I am using this code to get the results of a query
s = Search(using=es, index='project', doc_type='docs')
s = s.fields(['text'])
txt = [h.text[0] for h in s.scan()]
but it takes forever to get the dataset this way when I have over 1 mil records. What is the better way to fetch such large dataset using elasticsearch-dsl?
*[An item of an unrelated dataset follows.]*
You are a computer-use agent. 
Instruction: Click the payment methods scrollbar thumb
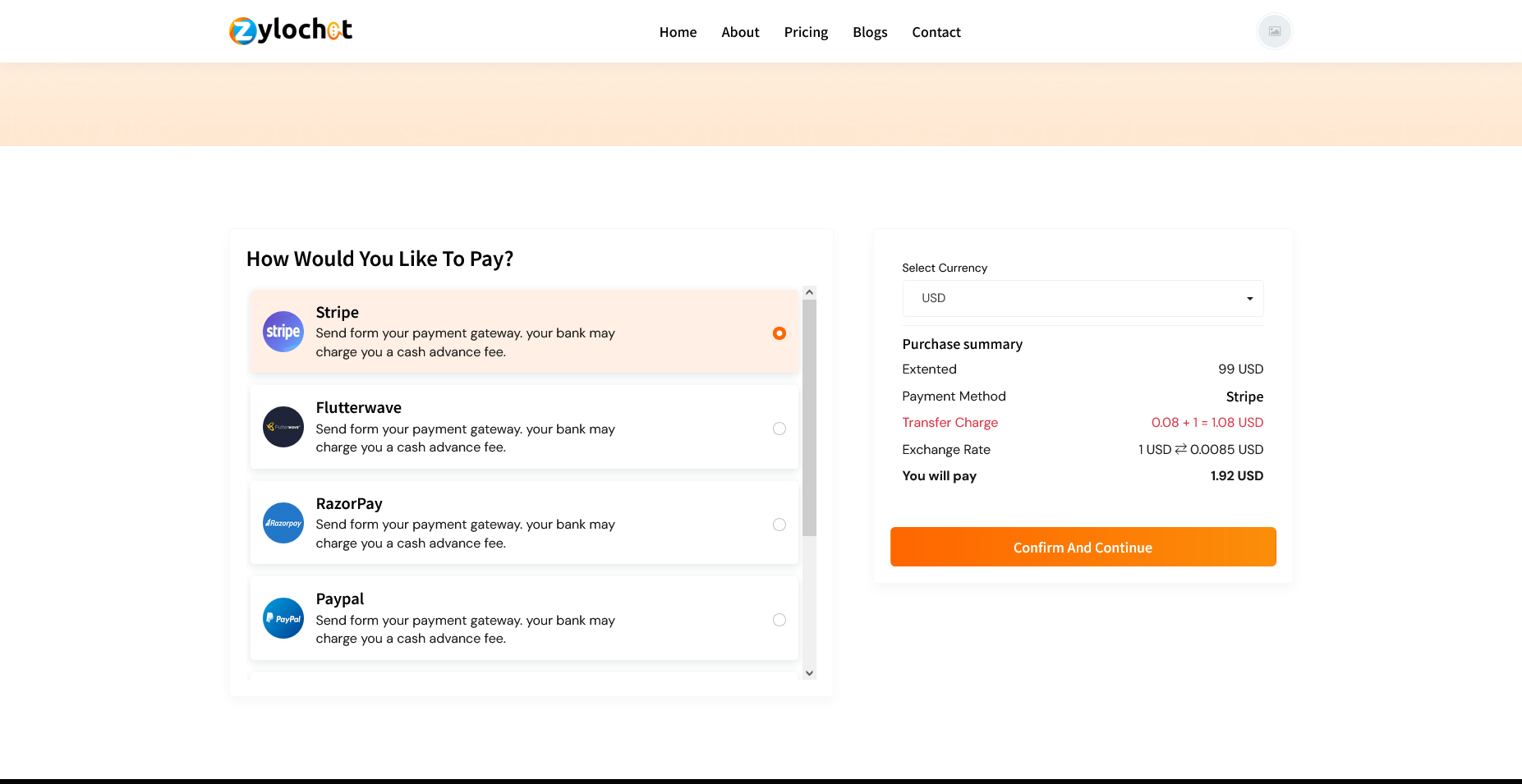(809, 418)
scan is definitely the best way to get 200k records out of elasticsearch. If it's taking a long time it's most likely because of small size used. To adjust that you can do:
s = Search(using=es, index='project', doc_type='docs')
s = s.fields(['text'])
txt = [h.text[0] for h in s.params(size=1000).scan()]
Note that this can also be solved by upgrading elasticsearch-py to newest version since there the default is set to more reasonable 1000.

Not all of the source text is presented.